Under the agreement, Pratt is to meet with high-level government officials and write a report outlining opportunities and tentative communications and resource-sharing agreements. The report is to include timelines for achieving collaborative goals and solutions to potential obstacles.
But, when the bomb goes off, who has time for achieving collaborative goals?
What is far more frightening though, and more immediately relevant, is that the Process People have also taken over key elements of our military. This has been going on for some time, although still not generally recognized. As early as the late 1980s, the Pentagon began talking about things such as a "generic composite peer competitor," "myriad formless threats,' and even an "asymmetrical niche opponent." If only we had only known then that they were thinking about Iraq.

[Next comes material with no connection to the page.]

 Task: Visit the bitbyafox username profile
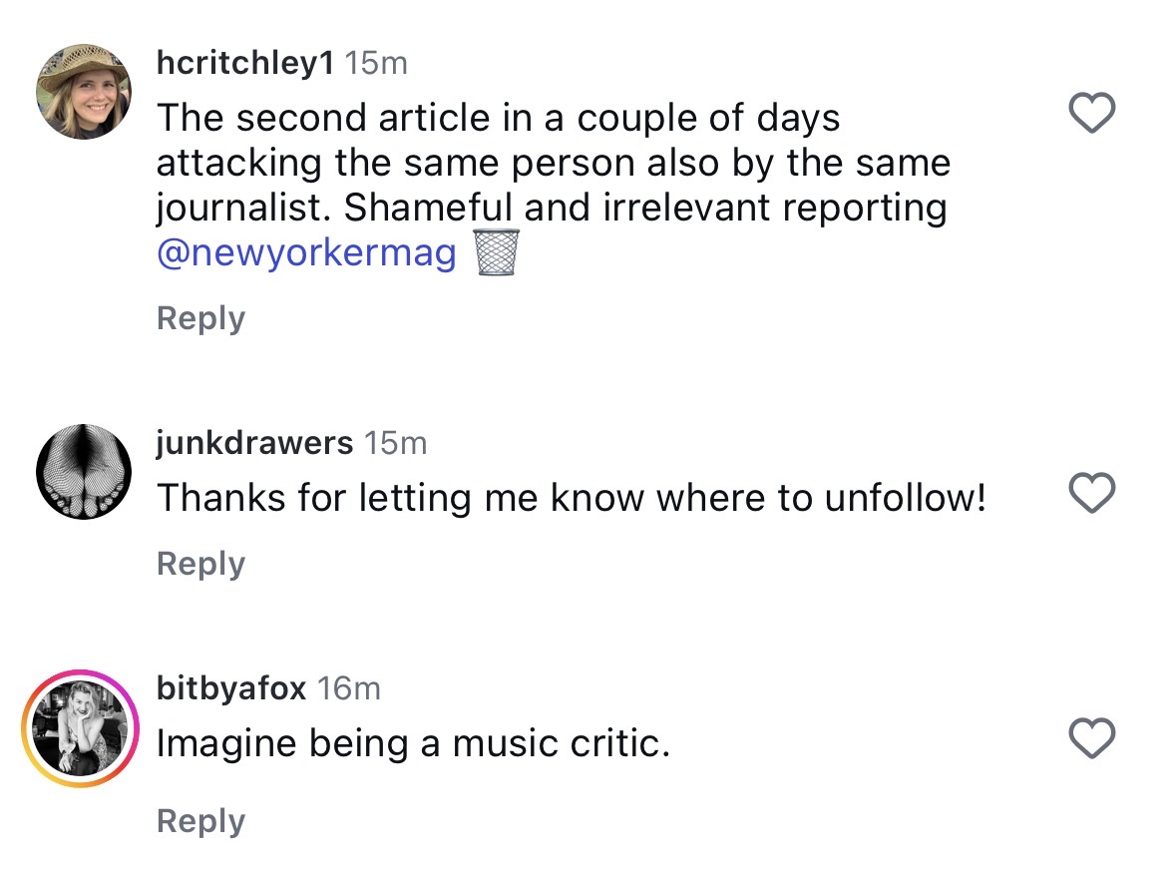tap(231, 687)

Today many of our top generals are verbally barely distinguishable from your average management consultant. Take, for example, that former haven for plain talk, the Coast Guard. Its current commandant, Admiral Thomas Collins, in just one recent speech, managed to use the following phrases:
Comprehensive legislative framework to enhance. . . systematic approach . . . assessing vulnerabilities. . . protecting vital infrastructure, partnering with others at home and abroad. . . acquire and build Critical Security Capabilities. . . prepare our forces to transition easily "Between homeland security and homeland defense operations. . . sustain a lasting partnership between the military and law enforcement communities. . . flexibility to embrace necessary change, while maintaining vital continuity in service, is crucial to our enduring commitment to operational excellence.It was especially comforting to know that "we have developed state-of-the-art techniques for assessing crew endurance risks; we have instituted new crew endurance management principles into our operational doctrines." If Admiral Collins had been around at the right time, the Lifesaving Service would have undoubtedly been called the US Maritime Endurance Management Collaborative.
This sort of gobblygook has spread throughout the military so that we now hear grown men with lots of medals talking about a 'robust battlefield environment; a commander complaining that "the enemy we're fighting is a bit different from the one we war-gamed against," and a Pentagon representative reassuring us that the Secretary of Defense believes in "a mix of services and capabilities they offer."
While such language is initially used as a way to deceive others, it soon becomes a form of self-deception because it is based to an extraordinary degree on abstract and ultimately meaningless euphemisms. Language forms the structure of thought and increasingly in Washington that structure, even in the military, is one of cards rather than of bricks.
Reality becomes indistinguishable from the mushily contrived.